DOCUMENT TEXT —
....

A Recovery Blog

This blog is about my continuing recovery from severe mental illness. I celebrate this recovery by continuing to write, by sharing my music and artwork and by exploring Buddhist ideas and concepts. I claim that the yin/yang symbol is representative of all of us because I have found that even in the midst of acute psychosis there is still sense, method and even a kind of balance. We are more resilient than we think. We can cross beyond the edge of the sane world and return to tell the tale. A deeper kind of balance takes hold when we get honest, when we reach out for help, when we tell our stories.

Thursday, February 15, 2007

Judge Not

I am not a Christian and yet when I recently read a critical comment it is Jesus' words that came to me: Judge not lest you be judged, turn the other cheek, love your enemies, and you who is without sin, cast the first stone. It's ironic but it is precisely those who use words as weapons that rouse my compassion. And I wonder, what pain are they going through or what pain have they lived through to get them to this point? I feel sadness. And I feel hurt and also annoyed. But I fight the annoyance, the desire to shoot an arrow in return. The person who tries to start a fight wants a fight in return, so turn the other cheek. The person who hates wants hate in return, so love. It is so simple and yet can be so hard to do.

Why do people balk at the truth that we all share in the same humanity? All of us have laughed and cried, felt love and fear, all of us have made mistakes. We are brothers and sisters and yet many of us are like Cain to Abel. Or more like Cain to Cain. We resent each other for one reason out of many and will not forgive. Until one day we go too far. From minor resentments brews hatred from hatred, violence and from violence to war. Everything escalates from small beginnings such as an insult thrown casually at an easy target.

....

RECORD EXCERPTS —
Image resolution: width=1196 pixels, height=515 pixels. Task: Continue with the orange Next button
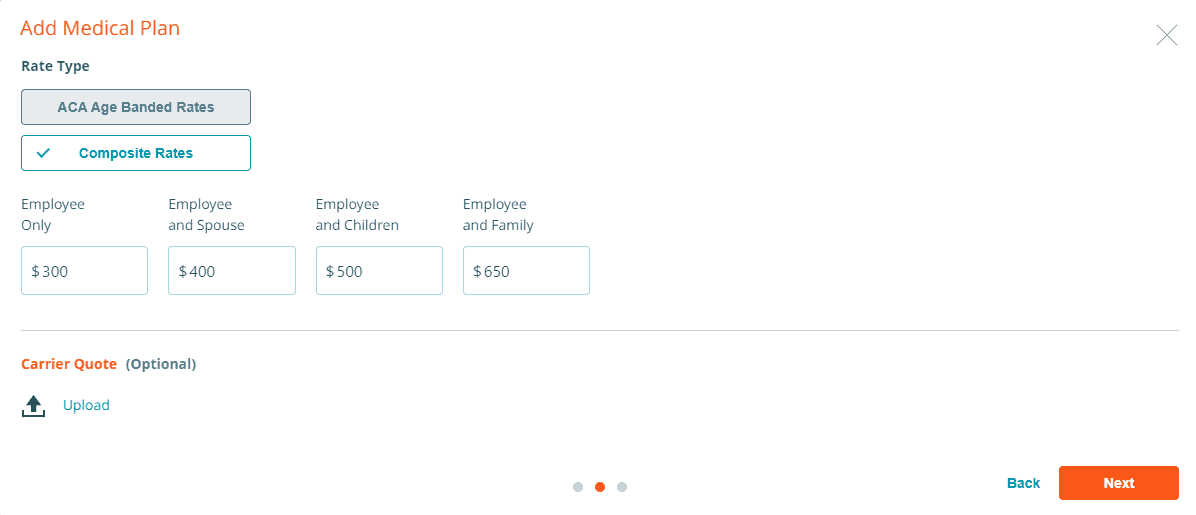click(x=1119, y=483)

....

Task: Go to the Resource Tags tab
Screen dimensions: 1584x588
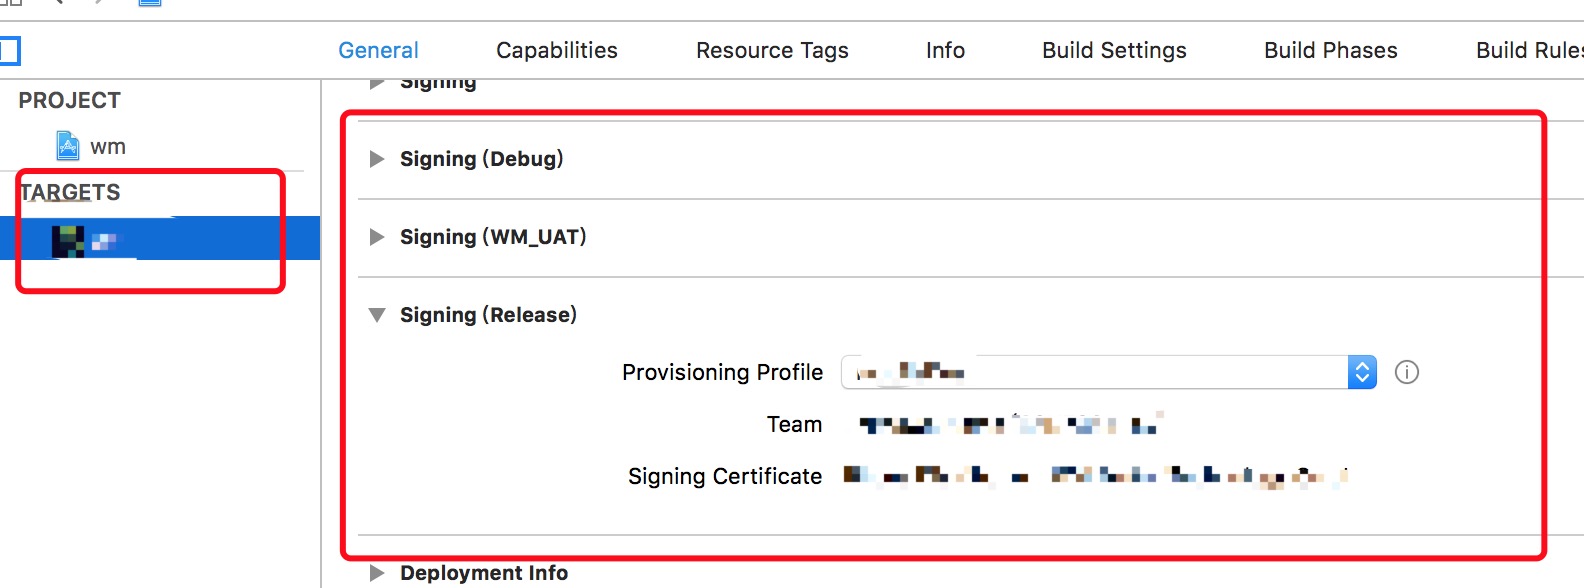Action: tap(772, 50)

....

Please edit the recovery blog's passage that opens with "This blog is" and closes with "tell our stories.", and write it out again with "balance" changed to "harmony".

This blog is about my continuing recovery from severe mental illness. I celebrate this recovery by continuing to write, by sharing my music and artwork and by exploring Buddhist ideas and concepts. I claim that the yin/yang symbol is representative of all of us because I have found that even in the midst of acute psychosis there is still sense, method and even a kind of harmony. We are more resilient than we think. We can cross beyond the edge of the sane world and return to tell the tale. A deeper kind of harmony takes hold when we get honest, when we reach out for help, when we tell our stories.